▸ The problem:
Write out again, please, the records below from the first line to the line holding "Click the tags", inclusive, and nothing else.

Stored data
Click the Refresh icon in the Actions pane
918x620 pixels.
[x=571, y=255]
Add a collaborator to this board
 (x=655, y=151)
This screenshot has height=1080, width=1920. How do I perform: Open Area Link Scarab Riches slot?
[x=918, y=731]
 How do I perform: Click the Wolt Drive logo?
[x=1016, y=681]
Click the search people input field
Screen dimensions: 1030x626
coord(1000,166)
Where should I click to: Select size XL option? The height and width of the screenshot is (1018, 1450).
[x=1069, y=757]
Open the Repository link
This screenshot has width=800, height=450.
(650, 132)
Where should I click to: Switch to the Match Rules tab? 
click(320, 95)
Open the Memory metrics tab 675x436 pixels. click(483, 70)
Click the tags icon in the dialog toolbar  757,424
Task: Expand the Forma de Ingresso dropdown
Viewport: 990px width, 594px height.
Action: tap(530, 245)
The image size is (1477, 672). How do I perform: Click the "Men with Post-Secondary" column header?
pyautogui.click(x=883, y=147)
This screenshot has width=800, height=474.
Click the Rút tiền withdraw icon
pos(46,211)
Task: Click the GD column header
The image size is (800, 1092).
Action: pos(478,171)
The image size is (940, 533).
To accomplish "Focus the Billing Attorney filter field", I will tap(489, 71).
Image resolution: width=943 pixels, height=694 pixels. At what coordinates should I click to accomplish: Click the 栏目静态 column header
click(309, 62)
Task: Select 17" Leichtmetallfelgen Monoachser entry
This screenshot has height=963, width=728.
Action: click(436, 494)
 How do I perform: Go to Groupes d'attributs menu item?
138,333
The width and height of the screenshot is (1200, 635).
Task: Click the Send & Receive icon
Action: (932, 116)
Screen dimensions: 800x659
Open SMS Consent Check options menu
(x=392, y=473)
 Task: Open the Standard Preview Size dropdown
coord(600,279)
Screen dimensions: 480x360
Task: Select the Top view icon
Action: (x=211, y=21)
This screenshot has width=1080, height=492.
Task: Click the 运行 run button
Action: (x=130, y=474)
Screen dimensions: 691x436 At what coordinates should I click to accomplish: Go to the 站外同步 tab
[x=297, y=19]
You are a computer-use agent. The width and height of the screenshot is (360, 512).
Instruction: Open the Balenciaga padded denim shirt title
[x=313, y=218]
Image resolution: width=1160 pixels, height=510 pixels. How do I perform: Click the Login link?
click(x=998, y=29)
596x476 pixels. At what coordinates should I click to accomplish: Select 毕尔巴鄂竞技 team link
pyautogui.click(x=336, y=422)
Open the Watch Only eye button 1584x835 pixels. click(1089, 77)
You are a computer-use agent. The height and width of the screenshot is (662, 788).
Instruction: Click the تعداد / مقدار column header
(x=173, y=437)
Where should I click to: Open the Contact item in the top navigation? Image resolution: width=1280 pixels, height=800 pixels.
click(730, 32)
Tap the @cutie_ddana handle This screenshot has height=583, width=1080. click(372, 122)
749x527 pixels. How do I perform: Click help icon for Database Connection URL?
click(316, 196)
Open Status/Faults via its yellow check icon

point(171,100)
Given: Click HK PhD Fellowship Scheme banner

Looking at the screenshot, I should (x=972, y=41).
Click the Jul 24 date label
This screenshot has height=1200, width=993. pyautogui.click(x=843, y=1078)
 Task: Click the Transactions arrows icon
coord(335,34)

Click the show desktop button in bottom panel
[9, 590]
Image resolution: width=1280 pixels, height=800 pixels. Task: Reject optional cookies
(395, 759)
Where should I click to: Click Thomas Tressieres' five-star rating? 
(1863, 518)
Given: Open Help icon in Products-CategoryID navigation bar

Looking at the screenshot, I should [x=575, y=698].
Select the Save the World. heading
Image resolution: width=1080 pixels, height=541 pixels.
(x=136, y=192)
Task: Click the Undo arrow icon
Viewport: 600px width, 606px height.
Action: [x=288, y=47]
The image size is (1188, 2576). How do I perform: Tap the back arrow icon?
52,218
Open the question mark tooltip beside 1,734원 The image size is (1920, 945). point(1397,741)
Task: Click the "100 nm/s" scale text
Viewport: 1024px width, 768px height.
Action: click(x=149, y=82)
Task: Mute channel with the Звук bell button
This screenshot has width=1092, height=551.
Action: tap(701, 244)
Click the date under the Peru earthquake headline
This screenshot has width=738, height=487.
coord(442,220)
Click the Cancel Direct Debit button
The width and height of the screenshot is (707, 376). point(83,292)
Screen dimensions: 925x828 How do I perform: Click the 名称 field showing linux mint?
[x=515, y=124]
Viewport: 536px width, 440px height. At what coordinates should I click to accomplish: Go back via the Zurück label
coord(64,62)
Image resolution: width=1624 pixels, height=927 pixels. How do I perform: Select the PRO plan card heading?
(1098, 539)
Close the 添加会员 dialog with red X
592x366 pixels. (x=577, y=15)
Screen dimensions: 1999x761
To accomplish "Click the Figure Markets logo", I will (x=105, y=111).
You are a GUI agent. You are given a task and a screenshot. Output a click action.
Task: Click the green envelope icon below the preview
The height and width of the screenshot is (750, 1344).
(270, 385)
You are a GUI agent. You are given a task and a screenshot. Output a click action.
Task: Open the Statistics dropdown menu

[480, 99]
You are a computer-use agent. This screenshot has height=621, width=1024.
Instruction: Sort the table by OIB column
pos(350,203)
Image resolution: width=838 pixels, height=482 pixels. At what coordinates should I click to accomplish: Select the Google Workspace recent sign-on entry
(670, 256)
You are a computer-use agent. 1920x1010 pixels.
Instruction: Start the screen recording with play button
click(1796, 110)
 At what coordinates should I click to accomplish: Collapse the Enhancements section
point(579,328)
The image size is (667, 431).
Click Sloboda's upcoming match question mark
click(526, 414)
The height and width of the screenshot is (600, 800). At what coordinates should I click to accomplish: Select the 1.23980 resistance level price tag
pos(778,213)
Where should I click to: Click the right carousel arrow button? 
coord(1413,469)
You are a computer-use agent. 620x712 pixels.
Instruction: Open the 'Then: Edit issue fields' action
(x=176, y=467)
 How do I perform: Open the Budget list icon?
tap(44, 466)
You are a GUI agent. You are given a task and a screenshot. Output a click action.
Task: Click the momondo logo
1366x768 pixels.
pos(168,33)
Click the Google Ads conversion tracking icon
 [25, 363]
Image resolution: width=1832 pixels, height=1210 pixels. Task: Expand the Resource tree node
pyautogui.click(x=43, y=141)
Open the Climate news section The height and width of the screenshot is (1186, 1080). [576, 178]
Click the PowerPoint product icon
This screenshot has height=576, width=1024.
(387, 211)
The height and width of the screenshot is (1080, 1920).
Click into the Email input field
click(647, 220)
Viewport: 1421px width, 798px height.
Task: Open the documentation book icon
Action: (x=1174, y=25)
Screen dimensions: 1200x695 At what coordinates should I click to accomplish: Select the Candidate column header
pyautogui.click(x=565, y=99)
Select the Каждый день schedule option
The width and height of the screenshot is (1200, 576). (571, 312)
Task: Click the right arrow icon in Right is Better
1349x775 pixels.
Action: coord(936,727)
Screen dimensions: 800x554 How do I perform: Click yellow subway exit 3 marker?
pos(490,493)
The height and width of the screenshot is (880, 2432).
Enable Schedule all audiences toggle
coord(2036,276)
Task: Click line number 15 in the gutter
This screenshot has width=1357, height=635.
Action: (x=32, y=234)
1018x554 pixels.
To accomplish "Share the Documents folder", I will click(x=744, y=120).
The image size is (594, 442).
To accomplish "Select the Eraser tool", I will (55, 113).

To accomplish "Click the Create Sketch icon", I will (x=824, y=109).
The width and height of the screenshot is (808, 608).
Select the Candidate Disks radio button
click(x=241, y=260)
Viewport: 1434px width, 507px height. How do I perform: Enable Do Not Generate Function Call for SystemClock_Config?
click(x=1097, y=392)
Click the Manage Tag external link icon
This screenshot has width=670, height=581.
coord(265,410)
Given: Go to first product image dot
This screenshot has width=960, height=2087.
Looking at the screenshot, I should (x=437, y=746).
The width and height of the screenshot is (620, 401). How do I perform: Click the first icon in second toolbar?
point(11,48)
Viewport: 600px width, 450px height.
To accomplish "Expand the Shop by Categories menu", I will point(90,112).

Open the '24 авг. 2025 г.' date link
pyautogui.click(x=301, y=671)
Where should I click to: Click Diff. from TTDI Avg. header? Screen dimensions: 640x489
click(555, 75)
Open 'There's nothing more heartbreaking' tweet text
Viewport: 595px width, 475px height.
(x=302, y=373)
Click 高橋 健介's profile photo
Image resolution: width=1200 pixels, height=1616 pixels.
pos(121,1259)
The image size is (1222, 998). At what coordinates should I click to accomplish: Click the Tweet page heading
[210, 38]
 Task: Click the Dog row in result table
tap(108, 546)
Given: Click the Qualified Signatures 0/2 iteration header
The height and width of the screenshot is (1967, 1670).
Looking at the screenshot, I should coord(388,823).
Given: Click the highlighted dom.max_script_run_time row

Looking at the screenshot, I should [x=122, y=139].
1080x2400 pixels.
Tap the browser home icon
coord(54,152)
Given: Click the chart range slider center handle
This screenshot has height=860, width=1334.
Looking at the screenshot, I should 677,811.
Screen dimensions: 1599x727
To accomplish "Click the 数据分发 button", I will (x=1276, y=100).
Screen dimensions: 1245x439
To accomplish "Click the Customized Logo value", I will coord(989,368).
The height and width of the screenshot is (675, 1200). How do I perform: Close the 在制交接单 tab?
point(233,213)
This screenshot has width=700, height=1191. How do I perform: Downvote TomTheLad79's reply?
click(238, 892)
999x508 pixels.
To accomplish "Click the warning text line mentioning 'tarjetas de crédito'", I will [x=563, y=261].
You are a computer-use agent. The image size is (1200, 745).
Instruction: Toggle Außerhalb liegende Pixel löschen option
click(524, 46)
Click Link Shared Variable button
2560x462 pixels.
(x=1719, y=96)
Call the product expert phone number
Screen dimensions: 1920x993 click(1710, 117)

▸ Your response:
Click the Refresh icon in the Actions pane
918x620 pixels.
[x=571, y=255]
Add a collaborator to this board
 (x=655, y=151)
This screenshot has height=1080, width=1920. How do I perform: Open Area Link Scarab Riches slot?
[x=918, y=731]
 How do I perform: Click the Wolt Drive logo?
[x=1016, y=681]
Click the search people input field
Screen dimensions: 1030x626
coord(1000,166)
Where should I click to: Select size XL option? The height and width of the screenshot is (1018, 1450).
[x=1069, y=757]
Open the Repository link
This screenshot has width=800, height=450.
(650, 132)
Where should I click to: Switch to the Match Rules tab? 
click(320, 95)
Open the Memory metrics tab 675x436 pixels. click(483, 70)
Click the tags icon in the dialog toolbar  757,424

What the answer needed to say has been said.